Btw. here you can see ultraDev in action. Loading bugaboo and starting the prg-file.


This is how the demo looked like on the 22. of june 2022 before the facelift. Some effects are missing in that preview because they didn't work at this time. ;).

Shortly after that preview I had my almost 3 week vacation in sweden.;).
Really sad we could not make the demo for Sommarhack that was the initial goal but due to the recreation of the FPGA board we couldn't make it.

On 14. of july we decided to finish the demo for Silly Venture. Well we are old grandpas and finishing that demo in about 4-5 weeks was a challenge. No music or gfx has been done until that point also still some FPGA and 68k code was missing.

Btw. the flat fill head object has about 349 faces.



Pictures of an installed ultraBooST in an Atari STE


This is how my 1040 STE looks like:


My STE always looks like this ;) As you can see ultraTos is needed to get the bus interface...

Some pictures of the FPGA boards and Atari STE interface board:


On the left you can see the first FPGA board which used a Spartan 3. Unforunately to small :(.
Middle is my current FPGA board with a Spartan 6 (first BGA chip I ever used).
On the right you can see the shifter/bus interface which also creates a HDMI signal. For more informations about the hardware check:
-> Some words about the hardware and how it was done



History of the ultraBooST project

In 2009/2010 I was working on an Amiga ECS demo for orb of course not released... as always.
Shortly after I started the Amiga demo I bought an Amiga 600 to check if everything is working fine on the real machine. But hm I did not have any monitor to use. Damn...
So the idea was maybe there is a converter to maybe VGA or something?

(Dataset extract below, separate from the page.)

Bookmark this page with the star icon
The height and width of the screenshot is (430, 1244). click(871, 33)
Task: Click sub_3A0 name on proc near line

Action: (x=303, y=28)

So google was my friend and I found an interesting project "Indivision ECS" that thing is some kind of scan doubler and I asked myself as a hardware guy how does that work?

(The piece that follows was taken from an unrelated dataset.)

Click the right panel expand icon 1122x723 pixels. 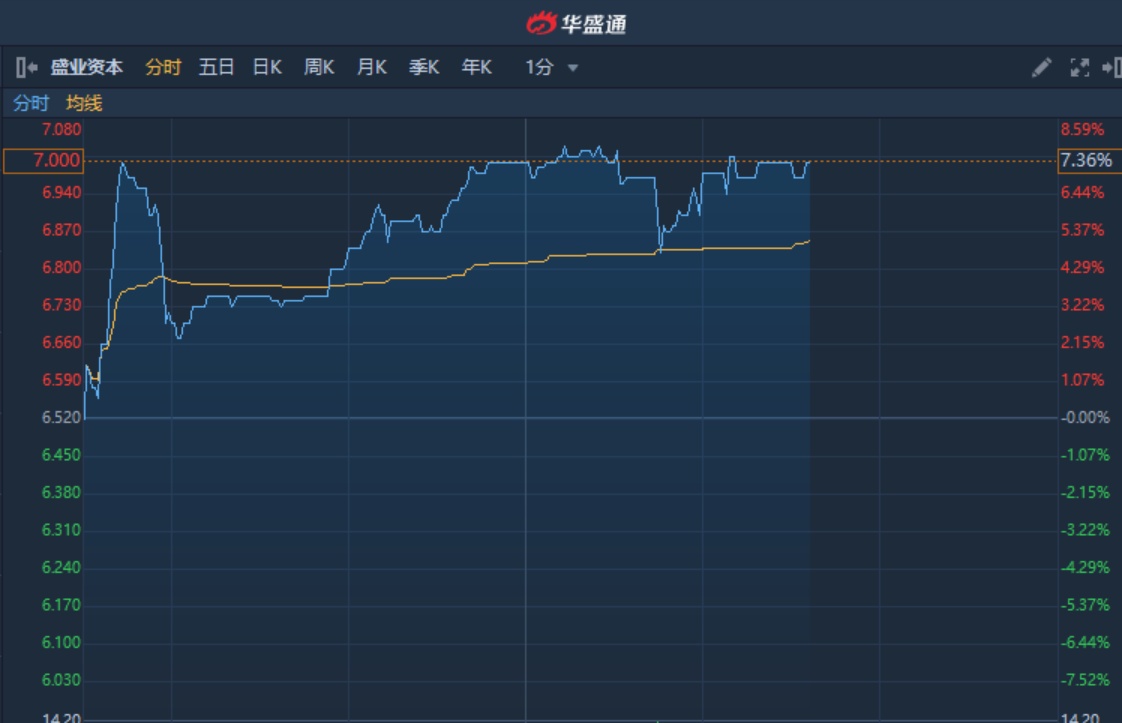(x=1111, y=68)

I studied the Amiga schematics a bit and discovered oh cool the Amiga's Denise outputs the RGB values which are converted outside of the chip to analog. Cool... How does this work on ST(E)?

Double cool it also outputs the RGB values which are converted via a r2r ladder to analog too.
So basically it would be possible to grab the RGB values and grab VS and HS and create a VGA signal out of that but there is alot more possible than just displaying the Atari screen modes.

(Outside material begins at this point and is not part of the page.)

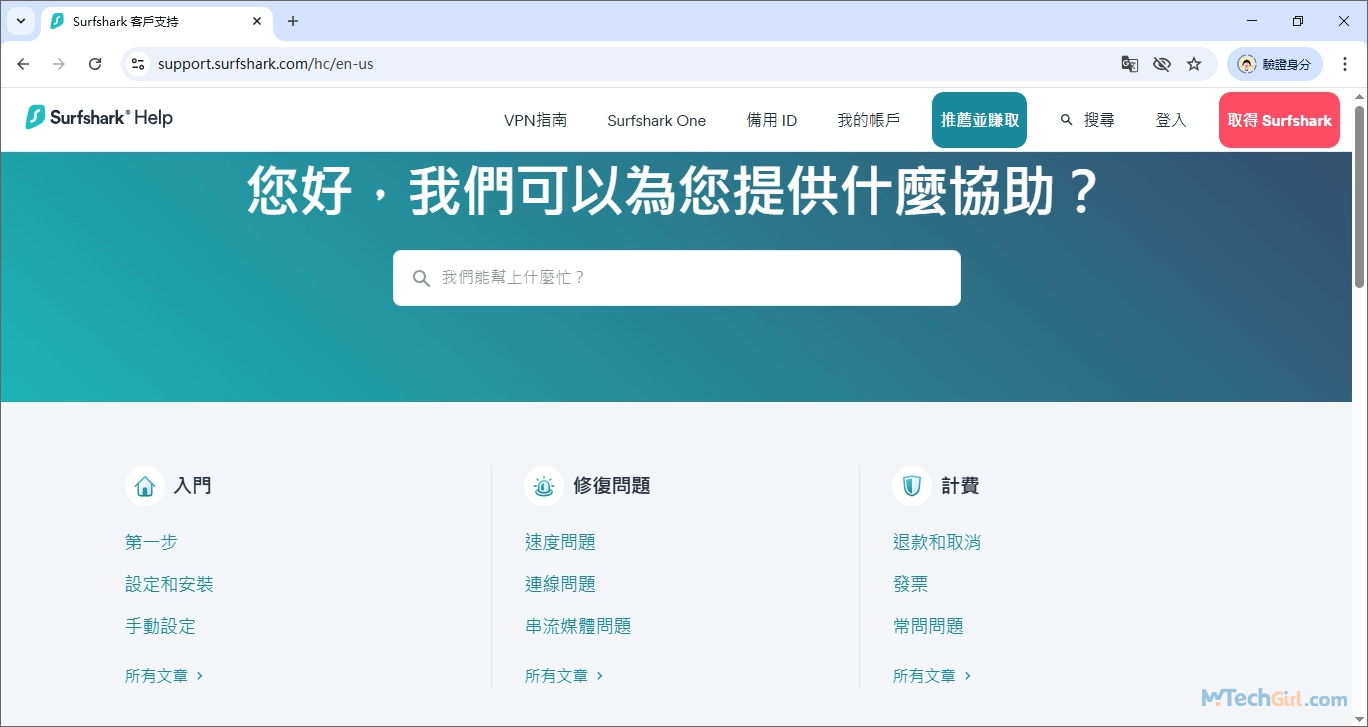
Task: Toggle the eye icon in the address bar
Action: click(1162, 63)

Unforunately in 2010 I did not own an Atari so no chance to try that but I started with programmable logic.
In 2010/2011 I did small PCB (see below) with a CPLD (small brother of a FPGA) with ram and VGA output to get into programmable logic. I used that in combination with a Pic32 CPU as an graphics card.


On the right you can the PCB with my first try in programmable logic (the big pcb is the CLPD+ram the smaller one the Pic32)..
On the left the result on a VGA screen. First idea was to create a Pic32 demo but well i skipped the idea after some time.
I was really proud when I did this. ;) My First Verilog code with programmable logic that worked!
Well getting into programmable logic is not so easy. You can read the code but there are alot of don't do things. Also the toolchain from Xilinx is an absolutly pain in the ass.


But the ultraBooST idea sleeped quite for a while.

In 2016 I've got an Atari 1040STE again (thanks wietze;))... And I remembered my old idea.
I used the PCB from 2010 and after some time I was able to create a VGA Signal (50hz) out of the Atari signals.

Niceness ;)

But what about new screen modes? Maybe a chunky mode on Atari STE? To eleminate the need of C2P and in a 2x2 mode 3 pixels are having the same color... What a waste.

So the idea was create a new video mode which converts the orignal Atari RGB value output to a C2P screen with more colors and even a second layer is possible.
Unforunately I recognised very fast that it is by far too much for my little CPLD board. So I need to change to a FPGA ... uff...

Hm never used FPGAs that and I did not have a FPGA board or created any board and beside having an Atari which can nicely create new screen modes of course this do not work on an emulator.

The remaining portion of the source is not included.